Les trente premières minutes de 8 fois debout sont de grande qualité. Elles sont empreintes d'une cruauté tendre, d'une fascinante exploration de personnages riches et impénétrables (sont-ils des menteurs pathologiques, ou pas?) qui sont le présage d'un talent d'auteur d'exception. Mais parce que le film tombe par la suite dans des considérations plus anecdotiques et bien moins stimulantes, 8 fois debout laisse une impression de vide, d'inachevé, qui est bien regrettable parce qu'on devine ce que ce film aurait pu être s'il avait conservé cette saveur unique.
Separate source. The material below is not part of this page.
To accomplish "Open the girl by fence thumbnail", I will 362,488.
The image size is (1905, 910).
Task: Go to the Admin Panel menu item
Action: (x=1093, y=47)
Elsa vit une existence modeste faite de petits boulots, souvent illicites, et d'une constante recherche d'emploi. Son voisin de pallier, Mathieu, vit sensiblement les mêmes problèmes qu'elle : ils sont incapables de décrocher un boulot. Ils s'entraident, se comprennent. Un jour, ils sont jetés à la rue et séparés. Sans le sous, Elsa, qui tente en parallèle de reprendre contact avec son fils dont elle a perdu la garde, reçoit l'aide de son cousin qui croit lui avoir obtenu un emploi. Elle espère que cette fois-ci, c'est la bonne.
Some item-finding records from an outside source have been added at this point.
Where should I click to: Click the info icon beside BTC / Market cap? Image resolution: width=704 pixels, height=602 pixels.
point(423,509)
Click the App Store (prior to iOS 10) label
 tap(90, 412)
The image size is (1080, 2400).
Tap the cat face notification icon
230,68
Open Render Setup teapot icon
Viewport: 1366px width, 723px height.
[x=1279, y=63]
En représentant avec une délicieuse minutie ces personnages complexes, le réalisateur et scénariste Xabi Molia insuffle à son premier long métrage le délicat humanisme qui fait du cinéma un objet d'observation sociale. Sans dénoncer, en tendant même fortement vers la comédie, Molia met en scène un drame social plus éloquent que les films ouvertement « engagés », parce que plus subtils et plus cohérents. Il n'y a pas de misérabilisme, pas cette tendance à forcer la pitié : oui, les personnages de 8 fois debout sont dans le pétrin, mais leur optimisme n'est jamais affecté. Pourquoi, en effet, la prochaine fois ne pourrait-elle pas être la bonne?
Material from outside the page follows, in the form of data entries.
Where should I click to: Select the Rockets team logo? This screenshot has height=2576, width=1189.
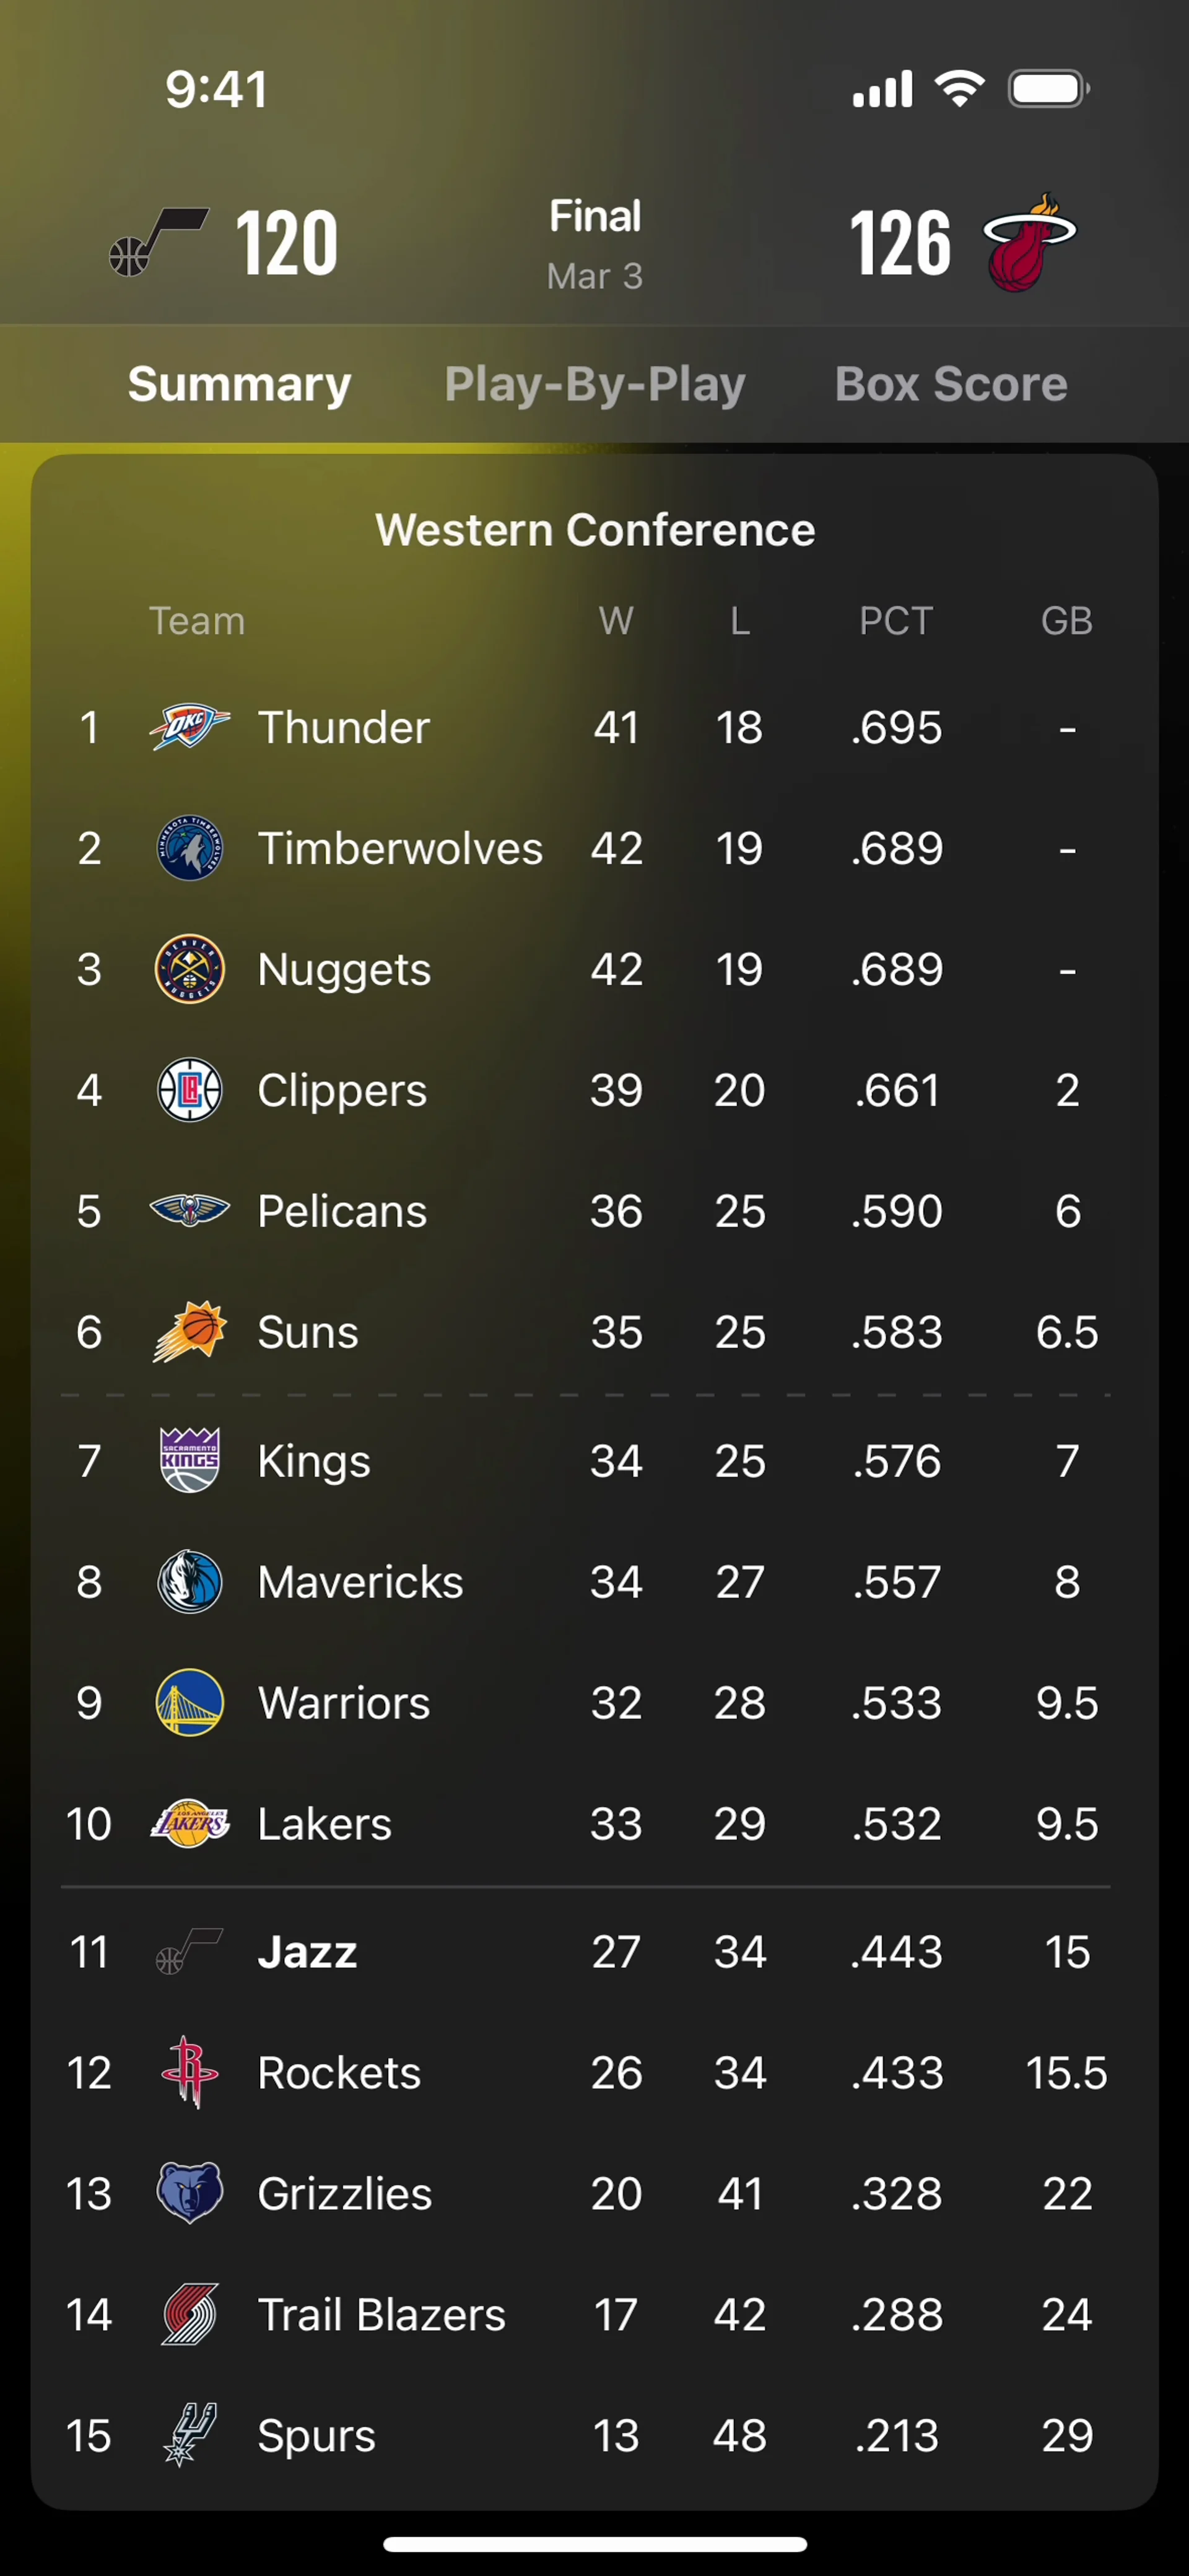pyautogui.click(x=189, y=2073)
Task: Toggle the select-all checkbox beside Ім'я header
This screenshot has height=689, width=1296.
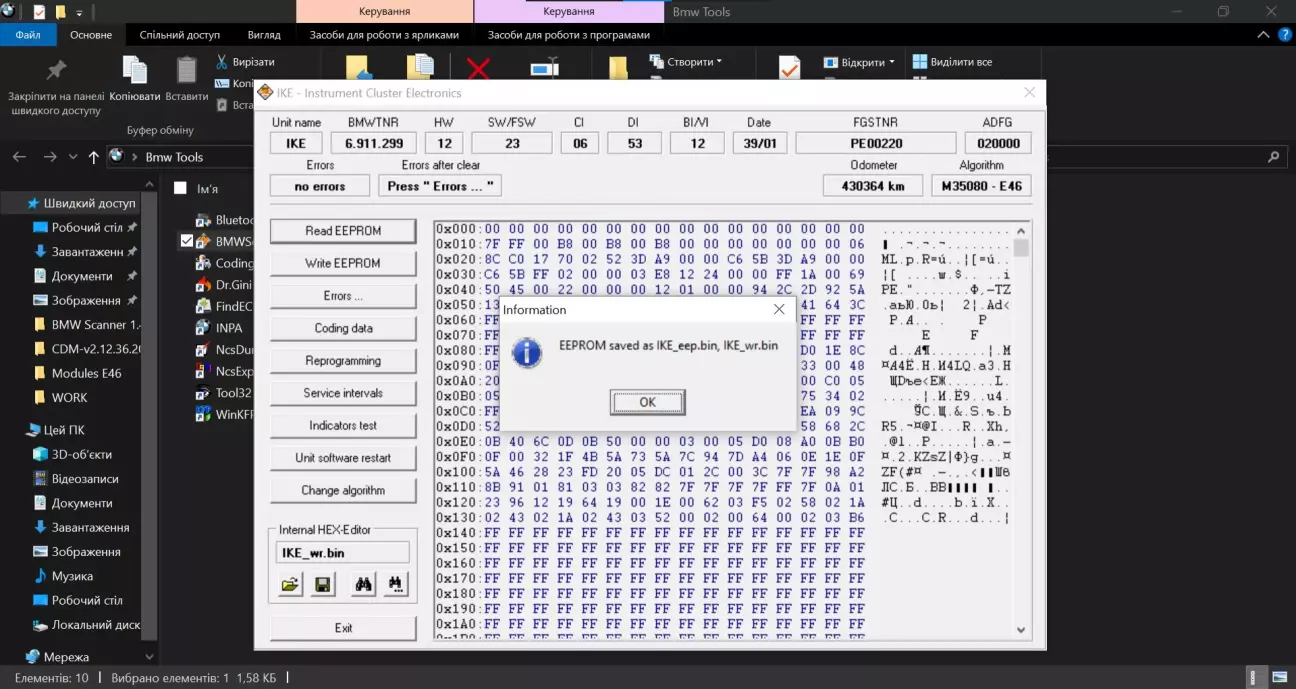Action: tap(180, 188)
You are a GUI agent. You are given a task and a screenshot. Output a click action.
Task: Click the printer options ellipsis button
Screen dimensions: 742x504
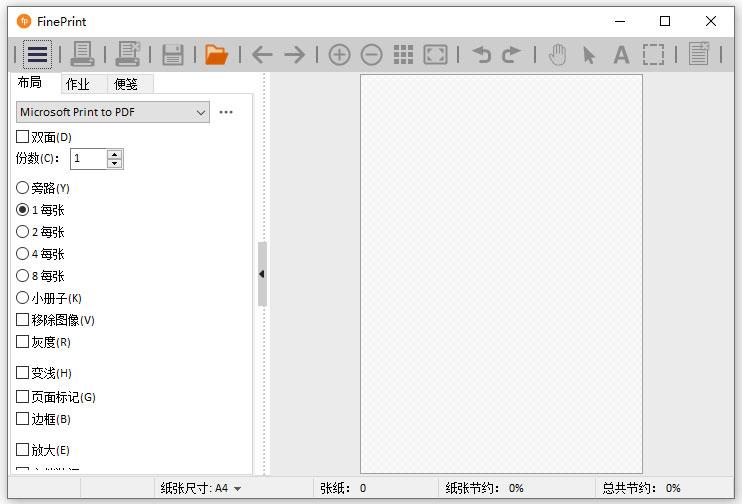[226, 112]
Cela ne veut pas dire cependant qu'elle le sera. Mais comme le film ne répond jamais véritablement à la question, il passe dans un registre plus poétique que narratif; cela le rend plus accessible (tout le monde peut ressentir le malaise de voir une femme lancer ainsi le ballon à son fils, sans que sa frustration soit ostentatoire) mais cela lui nuit aussi. Parce que le deuxième tiers du film, flottant entre deux moteurs dramatiques, perd grandement de son intérêt à cause de la simplicité des observations. Des anecdotes, des évidences sans importance qui nous éloignent de ces deux fascinants personnages.
Dans le rôle principal, Julie Gayet est entièrement dédiée à Elsa, mais elle n'y trouve pas le personnage pour jouer dans le véritable registre qui lui convient (jusqu'à preuve du contraire, évidemment). Elle est délibérément décalée, bien sûr, mais l'actrice n'est pas ici irremplaçable, dans ce qui s'avère être une performance compétente, mais éclipsée par celle, toute en délicatesse, de Denis Podalydès - sous-utilisé - est particulièrement attendrissante, dans le rôle d'un homme vulnérable, mais pas un « perdant ». Une profondeur véritablement fascinante, qu'on aurait aimé découvrir davantage.